MSF travaille au Mozambique depuis les années 1990 et, depuis les années 2000, son action se focalise sur le VIH/sida et la réponse aux urgences. Dans ce pays d’Afrique australe qui abrite 22 millions d’habitants, on estime que 11,5% de la population adulte (15-49 ans) est touchée par le VIH/sida. Parmi les personnes infectées, environ 430 000 ont un besoin urgent d’un traitement antirétroviral (ARV) pour prolonger leur durée de vie. Parallèlement au VIH/sida, la tuberculose présente un grave problème pour la santé publique et jusqu’à 60% des patients tuberculeux sont également séropositifs.

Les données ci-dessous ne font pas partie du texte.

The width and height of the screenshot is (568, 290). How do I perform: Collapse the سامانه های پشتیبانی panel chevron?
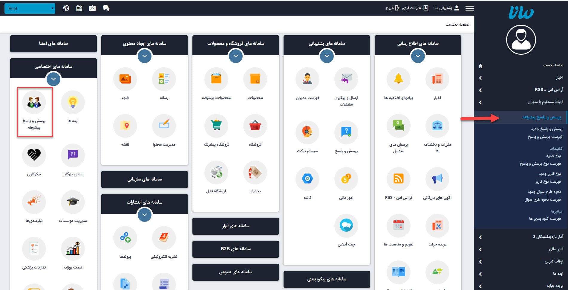327,56
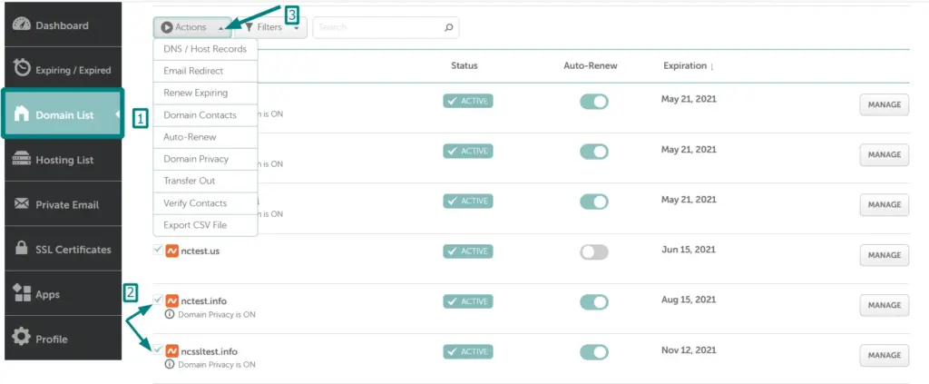
Task: Click the SSL Certificates padlock icon
Action: 22,249
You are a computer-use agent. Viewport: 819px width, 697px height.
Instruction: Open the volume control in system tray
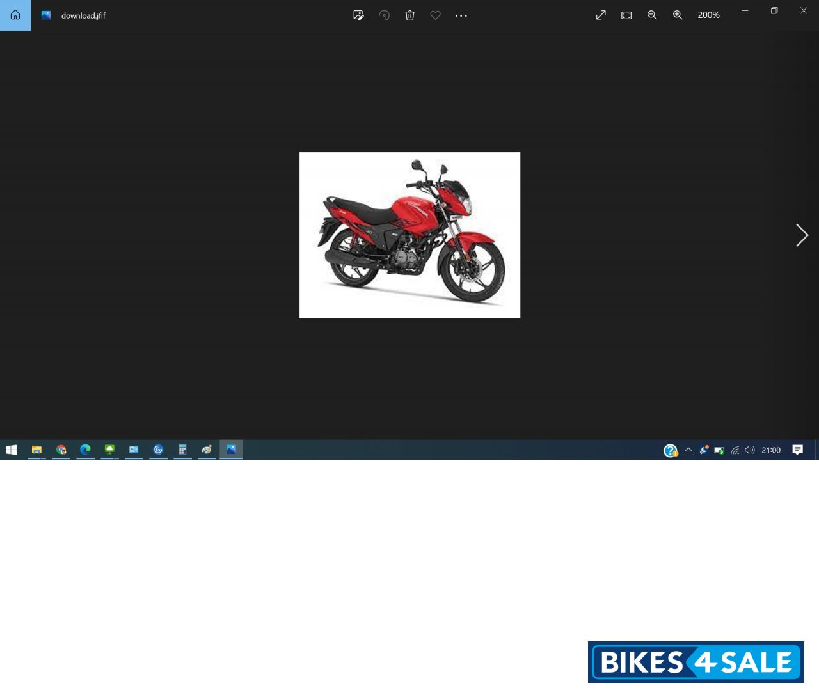750,450
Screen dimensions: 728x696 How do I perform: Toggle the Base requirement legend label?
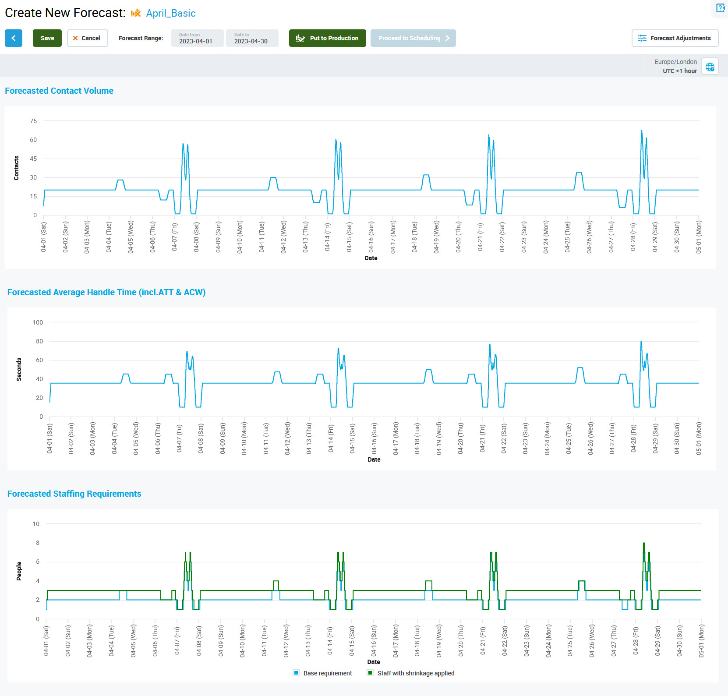click(x=327, y=673)
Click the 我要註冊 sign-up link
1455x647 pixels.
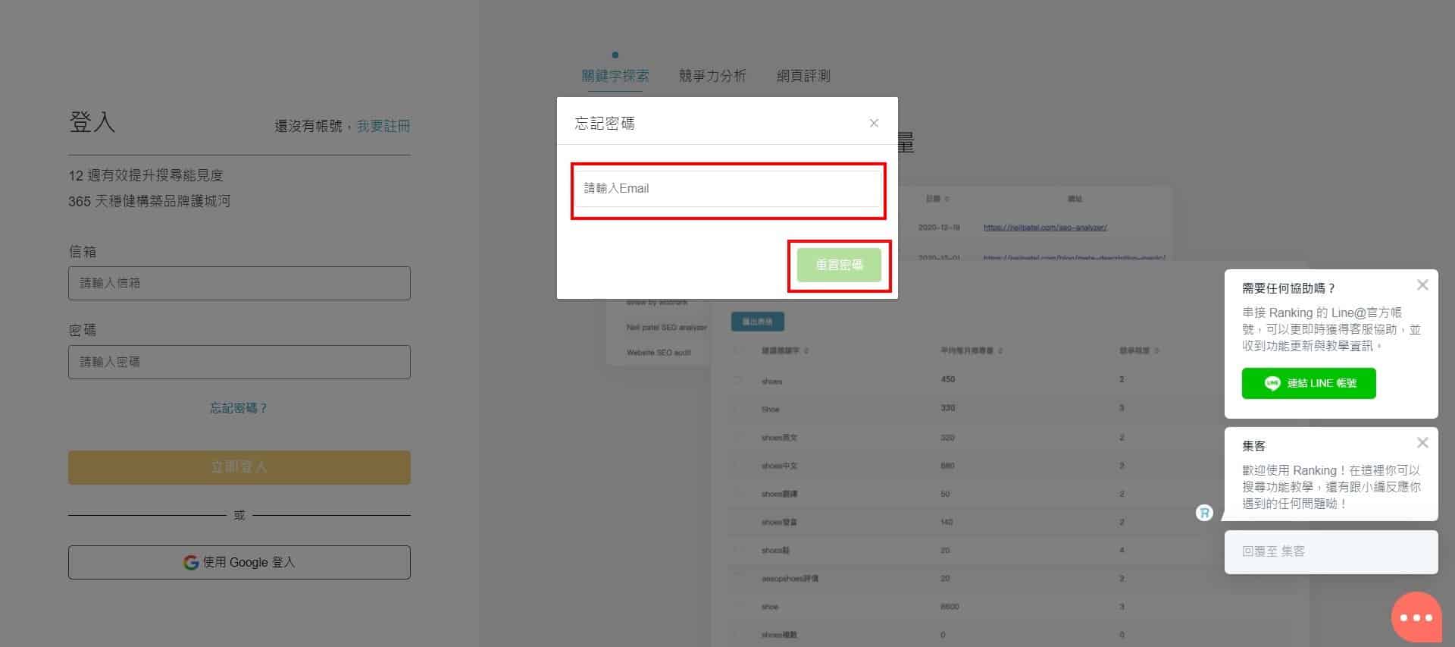(383, 126)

MSF a commencé à soigner des patients séropositifs au Mozambique en 2001, s’efforçant de prouver qu’il était possible de traiter le VIH/sida dans les zones urbaines pauvres du pays, comme le quartier de Chamanculo, dans la capitale Maputo, et dans des régions isolées, dans la province de Niassa dans le nord du pays.
Depuis les accords de paix de 1992, qui ont mis fin à 25 années de guerre civile, le Mozambique poursuit une phase de réforme politique, économique et administrative. Pourtant, le pays demeure l’un des plus pauvres du monde. La majeure partie de la population vit avec moins de deux dollars par jour et par personne. L’insécurité alimentaire et l’ampleur du VIH/sida figurent parmi les principaux défis auxquels le pays est confronté.
Plusieurs flambées de choléra ont frappé le Mozambique au cours des 10 dernières années. Chaque année, le pays est touché par des catastrophes naturelles telles que cyclones et inondations, propices au développement de l’épidémie.